[SPARK-9043] Serialize key, value and combiner classes in ShuffleDependency #7403

massie · 2015-07-14T21:13:53Z

ShuffleManager implementations are currently not given type information for
the key, value and combiner classes. Serialization of shuffle objects relies
on objects being JavaSerializable, with methods defined for reading/writing
the object or, alternatively, serialization via Kryo which uses reflection.

Serialization systems like Avro, Thrift and Protobuf generate classes with
zero argument constructors and explicit schema information
(e.g. IndexedRecords in Avro have get, put and getSchema methods).

By serializing the key, value and combiner class names in ShuffleDependency,
shuffle implementations will have access to schema information when
registerShuffle() is called.

massie · 2015-07-14T21:35:29Z

Jenkins, test this please.

massie · 2015-07-14T21:36:03Z

There was a timeout fetching from the git repo. Having Jenkins try again.

JoshRosen · 2015-07-14T21:46:04Z

core/src/main/scala/org/apache/spark/Dependency.scala

@@ -65,7 +67,7 @@ abstract class NarrowDependency[T](_rdd: RDD[T]) extends Dependency[T] {
 * @param mapSideCombine whether to perform partial aggregation (also known as map-side combine)
 */
 @DeveloperApi
-class ShuffleDependency[K, V, C](
+class ShuffleDependency[K: ClassTag, V: ClassTag, C: ClassTag](


FYI, this is a binary-incompatible change to a DeveloperAPI.

According to the source for DeveloperApi, a Developer API is unstable and can change between minor releases.

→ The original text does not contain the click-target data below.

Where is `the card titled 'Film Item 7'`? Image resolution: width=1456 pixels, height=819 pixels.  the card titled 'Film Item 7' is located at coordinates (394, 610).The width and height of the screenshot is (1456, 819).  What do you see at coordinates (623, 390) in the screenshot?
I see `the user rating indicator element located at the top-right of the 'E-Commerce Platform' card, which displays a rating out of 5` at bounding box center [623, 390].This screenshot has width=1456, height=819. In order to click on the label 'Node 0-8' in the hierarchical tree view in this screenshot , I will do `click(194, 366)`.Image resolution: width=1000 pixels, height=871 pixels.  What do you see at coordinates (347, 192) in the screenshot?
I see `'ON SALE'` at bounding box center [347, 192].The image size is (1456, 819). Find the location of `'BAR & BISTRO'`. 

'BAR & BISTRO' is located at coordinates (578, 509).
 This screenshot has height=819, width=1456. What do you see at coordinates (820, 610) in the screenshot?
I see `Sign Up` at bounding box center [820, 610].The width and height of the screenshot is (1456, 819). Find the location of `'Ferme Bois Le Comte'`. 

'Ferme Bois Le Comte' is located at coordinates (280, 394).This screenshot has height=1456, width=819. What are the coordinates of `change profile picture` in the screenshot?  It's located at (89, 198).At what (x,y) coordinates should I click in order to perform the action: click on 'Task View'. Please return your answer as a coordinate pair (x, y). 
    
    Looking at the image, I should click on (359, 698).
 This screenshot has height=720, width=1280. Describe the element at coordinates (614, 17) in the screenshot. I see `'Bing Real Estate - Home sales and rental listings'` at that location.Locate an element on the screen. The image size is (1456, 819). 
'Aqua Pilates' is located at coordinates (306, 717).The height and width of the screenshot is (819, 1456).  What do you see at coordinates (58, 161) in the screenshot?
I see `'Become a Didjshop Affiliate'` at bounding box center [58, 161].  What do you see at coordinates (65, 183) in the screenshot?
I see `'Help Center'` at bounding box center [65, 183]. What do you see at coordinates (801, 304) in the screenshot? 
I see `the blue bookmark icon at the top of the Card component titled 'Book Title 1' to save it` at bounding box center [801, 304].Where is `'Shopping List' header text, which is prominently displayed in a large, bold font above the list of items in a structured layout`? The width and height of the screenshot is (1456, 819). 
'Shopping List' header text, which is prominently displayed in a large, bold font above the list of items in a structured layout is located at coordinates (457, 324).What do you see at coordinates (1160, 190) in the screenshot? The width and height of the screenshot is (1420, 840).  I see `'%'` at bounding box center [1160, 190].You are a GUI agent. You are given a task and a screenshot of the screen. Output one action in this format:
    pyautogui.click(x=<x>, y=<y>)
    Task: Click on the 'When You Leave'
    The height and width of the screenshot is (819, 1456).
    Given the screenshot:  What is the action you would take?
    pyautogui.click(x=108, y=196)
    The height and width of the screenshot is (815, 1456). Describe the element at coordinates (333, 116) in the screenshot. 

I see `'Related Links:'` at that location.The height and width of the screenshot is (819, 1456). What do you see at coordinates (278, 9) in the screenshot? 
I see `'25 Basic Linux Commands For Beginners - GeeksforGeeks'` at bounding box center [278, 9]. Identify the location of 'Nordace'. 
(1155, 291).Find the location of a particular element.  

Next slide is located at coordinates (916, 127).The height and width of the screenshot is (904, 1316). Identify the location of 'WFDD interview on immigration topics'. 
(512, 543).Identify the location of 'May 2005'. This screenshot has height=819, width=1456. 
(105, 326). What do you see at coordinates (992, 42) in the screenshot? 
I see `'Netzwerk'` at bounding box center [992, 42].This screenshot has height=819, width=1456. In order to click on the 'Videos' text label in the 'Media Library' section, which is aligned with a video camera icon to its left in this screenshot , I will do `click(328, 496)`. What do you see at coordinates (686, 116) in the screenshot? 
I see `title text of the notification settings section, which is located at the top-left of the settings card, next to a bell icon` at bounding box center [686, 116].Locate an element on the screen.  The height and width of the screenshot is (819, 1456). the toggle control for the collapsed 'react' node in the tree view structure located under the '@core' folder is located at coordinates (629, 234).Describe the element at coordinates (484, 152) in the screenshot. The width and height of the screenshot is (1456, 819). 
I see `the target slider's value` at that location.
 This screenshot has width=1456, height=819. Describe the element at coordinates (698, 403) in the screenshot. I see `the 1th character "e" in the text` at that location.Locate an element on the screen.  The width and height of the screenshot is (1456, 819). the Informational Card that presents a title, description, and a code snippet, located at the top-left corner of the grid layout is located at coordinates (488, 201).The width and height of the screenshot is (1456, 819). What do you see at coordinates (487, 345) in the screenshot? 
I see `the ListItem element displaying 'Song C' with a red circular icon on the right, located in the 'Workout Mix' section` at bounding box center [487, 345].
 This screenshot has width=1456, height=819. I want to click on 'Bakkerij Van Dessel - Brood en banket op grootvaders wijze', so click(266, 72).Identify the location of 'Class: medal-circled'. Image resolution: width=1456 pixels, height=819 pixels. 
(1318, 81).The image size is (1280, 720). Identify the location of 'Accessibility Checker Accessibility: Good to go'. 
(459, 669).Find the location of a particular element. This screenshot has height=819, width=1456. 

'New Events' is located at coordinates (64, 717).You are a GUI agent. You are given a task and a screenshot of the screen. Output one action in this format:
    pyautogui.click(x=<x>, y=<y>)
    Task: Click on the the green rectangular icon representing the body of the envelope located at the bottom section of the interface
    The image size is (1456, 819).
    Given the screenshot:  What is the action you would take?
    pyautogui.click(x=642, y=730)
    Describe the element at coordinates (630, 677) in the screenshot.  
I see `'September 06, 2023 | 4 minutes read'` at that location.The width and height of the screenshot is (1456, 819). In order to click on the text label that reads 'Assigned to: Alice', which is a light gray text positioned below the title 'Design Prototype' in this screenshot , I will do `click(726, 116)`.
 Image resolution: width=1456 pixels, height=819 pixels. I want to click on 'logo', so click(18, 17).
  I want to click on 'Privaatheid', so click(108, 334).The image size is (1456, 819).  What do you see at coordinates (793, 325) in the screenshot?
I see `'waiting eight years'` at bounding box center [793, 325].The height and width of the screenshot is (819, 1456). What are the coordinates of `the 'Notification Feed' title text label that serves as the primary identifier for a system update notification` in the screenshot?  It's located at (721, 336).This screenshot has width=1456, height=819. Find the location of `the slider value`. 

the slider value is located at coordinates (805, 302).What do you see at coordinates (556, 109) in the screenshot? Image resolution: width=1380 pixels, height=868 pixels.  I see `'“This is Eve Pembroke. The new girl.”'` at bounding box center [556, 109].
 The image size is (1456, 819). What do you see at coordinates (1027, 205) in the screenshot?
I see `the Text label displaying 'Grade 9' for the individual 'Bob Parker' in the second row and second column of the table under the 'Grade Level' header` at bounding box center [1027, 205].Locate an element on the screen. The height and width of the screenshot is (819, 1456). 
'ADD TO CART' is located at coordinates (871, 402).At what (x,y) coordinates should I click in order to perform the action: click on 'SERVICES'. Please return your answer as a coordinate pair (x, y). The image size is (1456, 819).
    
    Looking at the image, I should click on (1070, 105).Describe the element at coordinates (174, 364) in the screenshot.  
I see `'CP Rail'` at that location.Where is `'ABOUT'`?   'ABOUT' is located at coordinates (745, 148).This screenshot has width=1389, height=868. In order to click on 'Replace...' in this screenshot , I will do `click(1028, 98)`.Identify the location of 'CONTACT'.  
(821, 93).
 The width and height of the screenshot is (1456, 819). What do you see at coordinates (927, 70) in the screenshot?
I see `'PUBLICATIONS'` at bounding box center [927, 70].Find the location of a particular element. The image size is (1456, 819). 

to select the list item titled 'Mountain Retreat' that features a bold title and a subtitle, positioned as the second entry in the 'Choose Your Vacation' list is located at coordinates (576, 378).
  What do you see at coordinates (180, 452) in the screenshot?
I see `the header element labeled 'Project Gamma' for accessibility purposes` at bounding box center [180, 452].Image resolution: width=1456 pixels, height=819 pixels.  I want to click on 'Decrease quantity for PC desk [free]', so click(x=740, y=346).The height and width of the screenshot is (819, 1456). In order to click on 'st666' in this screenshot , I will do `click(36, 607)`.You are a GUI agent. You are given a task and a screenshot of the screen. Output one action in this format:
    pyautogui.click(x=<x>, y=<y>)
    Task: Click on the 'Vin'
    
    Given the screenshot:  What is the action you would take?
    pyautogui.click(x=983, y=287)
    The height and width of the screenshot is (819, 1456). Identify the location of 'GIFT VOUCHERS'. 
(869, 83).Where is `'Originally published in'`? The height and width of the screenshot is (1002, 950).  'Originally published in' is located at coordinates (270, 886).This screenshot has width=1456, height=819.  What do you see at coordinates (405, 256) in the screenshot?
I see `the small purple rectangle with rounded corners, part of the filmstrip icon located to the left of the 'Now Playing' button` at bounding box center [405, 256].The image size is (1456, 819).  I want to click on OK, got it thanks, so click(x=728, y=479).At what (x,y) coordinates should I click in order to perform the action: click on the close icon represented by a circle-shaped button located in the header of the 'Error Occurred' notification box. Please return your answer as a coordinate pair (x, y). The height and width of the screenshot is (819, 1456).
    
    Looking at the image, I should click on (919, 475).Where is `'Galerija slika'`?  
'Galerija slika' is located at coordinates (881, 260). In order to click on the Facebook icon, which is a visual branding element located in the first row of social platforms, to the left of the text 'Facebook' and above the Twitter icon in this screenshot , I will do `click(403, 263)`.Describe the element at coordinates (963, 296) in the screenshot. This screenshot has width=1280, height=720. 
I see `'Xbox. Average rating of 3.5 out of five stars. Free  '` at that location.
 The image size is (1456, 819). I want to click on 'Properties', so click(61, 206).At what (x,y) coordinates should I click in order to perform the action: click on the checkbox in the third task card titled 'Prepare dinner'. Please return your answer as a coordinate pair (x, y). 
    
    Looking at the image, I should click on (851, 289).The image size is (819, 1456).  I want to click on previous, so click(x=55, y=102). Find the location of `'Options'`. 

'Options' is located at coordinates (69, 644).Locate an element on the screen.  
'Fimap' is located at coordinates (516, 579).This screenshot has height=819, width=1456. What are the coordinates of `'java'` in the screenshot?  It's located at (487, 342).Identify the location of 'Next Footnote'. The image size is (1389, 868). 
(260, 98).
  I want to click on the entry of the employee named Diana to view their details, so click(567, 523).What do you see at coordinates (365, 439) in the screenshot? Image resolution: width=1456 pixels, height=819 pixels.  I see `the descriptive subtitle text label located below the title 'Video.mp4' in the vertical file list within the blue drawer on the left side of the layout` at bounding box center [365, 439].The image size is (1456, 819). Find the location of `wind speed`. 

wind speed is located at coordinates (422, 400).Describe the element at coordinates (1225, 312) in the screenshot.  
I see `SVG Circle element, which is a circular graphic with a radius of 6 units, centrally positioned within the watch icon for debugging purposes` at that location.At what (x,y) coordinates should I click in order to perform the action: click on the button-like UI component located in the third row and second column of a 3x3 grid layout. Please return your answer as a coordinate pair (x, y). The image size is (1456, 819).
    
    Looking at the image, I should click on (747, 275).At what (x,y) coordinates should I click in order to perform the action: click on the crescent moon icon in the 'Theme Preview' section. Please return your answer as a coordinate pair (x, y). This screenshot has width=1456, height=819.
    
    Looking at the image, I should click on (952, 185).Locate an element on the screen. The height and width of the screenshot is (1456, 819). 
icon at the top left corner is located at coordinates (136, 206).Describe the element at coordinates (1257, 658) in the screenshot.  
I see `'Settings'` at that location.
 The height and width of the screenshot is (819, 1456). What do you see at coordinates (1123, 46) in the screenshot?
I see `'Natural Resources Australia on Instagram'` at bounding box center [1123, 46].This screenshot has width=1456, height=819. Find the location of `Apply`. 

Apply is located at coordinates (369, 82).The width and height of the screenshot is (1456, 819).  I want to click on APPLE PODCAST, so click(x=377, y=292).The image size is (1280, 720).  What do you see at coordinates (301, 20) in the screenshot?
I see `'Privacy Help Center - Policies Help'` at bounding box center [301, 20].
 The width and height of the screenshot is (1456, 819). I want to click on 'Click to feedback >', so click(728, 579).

JoshRosen · 2015-07-14T21:49:02Z

I don't think that we can make this change as-is since we can't break binary compatibility for stable public APIs like PairRDDFunctions.

massie · 2015-07-14T22:01:56Z

@JoshRosen What suggestions do you have for making the key, value and combiner class names available in the ShuffleDependency in a way that is binary compatible?

I had assumed that this would be part of the next major release where binary changes might be allowed.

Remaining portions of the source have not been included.